Detecting threading problems faster

John Hendrikx john.hendrikx at gmail.com
Sun Aug 4 23:30:16 UTC 2024


Hi list,

I know of quite some bugs and users that have been bitten by the 
threading model used by JavaFX.  Basically, anything directly or 
indirectly linked to an active Scene must be accessed on the FX thread.  
However, as FX also allows manipulating nodes and properties before 
they're displayed, there can be no "hard" check everywhere to ensure we 
are on the FX thread (specifically, in properties).
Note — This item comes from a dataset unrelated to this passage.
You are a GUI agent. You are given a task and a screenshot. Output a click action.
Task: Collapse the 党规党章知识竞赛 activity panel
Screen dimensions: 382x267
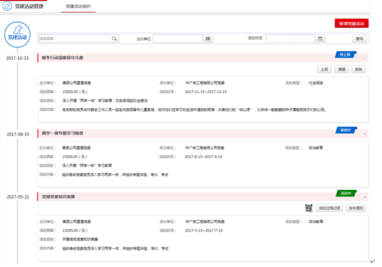pos(364,198)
Now, I think this situation is annoying, as a simple mistake where a 
Platform.runLater wrapper was forgotten usually results in programs 
operating mostly flawlessly, but then fail in mysterious and random and 
hard to reproduce ways.  The blame is often put on FX as the resulting 
exceptions will almost never show the user code which was the actual 
culprit.  It can result in FX being perceived as unstable or buggy.

So I've been thinking if there isn't something we can do to detect these 
bugs originating from user code much earlier, similar to the 
`ConcurrentModificationException` the collection classes do when 
accessed in nested or concurrent contexts.

I think it may be possible to have properties check whether they're part 
of an active scene without too much of an performance impact, possibly 
even behind a switch. It would work like this:

Properties involved with Nodes will have an associated bean instance 
(`getBean`).  This is an object, but we could check here if this 
instance implements an interface:

      if (getBean() instanceof MayBePartOfSceneGraph x) {
            if (x.isPartOfActiveScene() && !isOnFxThread()) {
                 throw new IllegalStateException("Property must only be 
used from the FX Application Thread");
            }
      }

This check could be done on every set of the property, and potentially 
on every get as well.  It should be relatively cheap, but will expose 
problematic code patterns at a much earlier stage.  There's a chance 
that this will "break" some programs that seemed to be behaving 
correctly as well, so we may want to put it behind a switch until such 
programs (or libraries) can be fixed.

What do you all think?

--John

(*) Names of methods/interfaces are only used for illustration purposes, 
we can think of good names if this moves forward.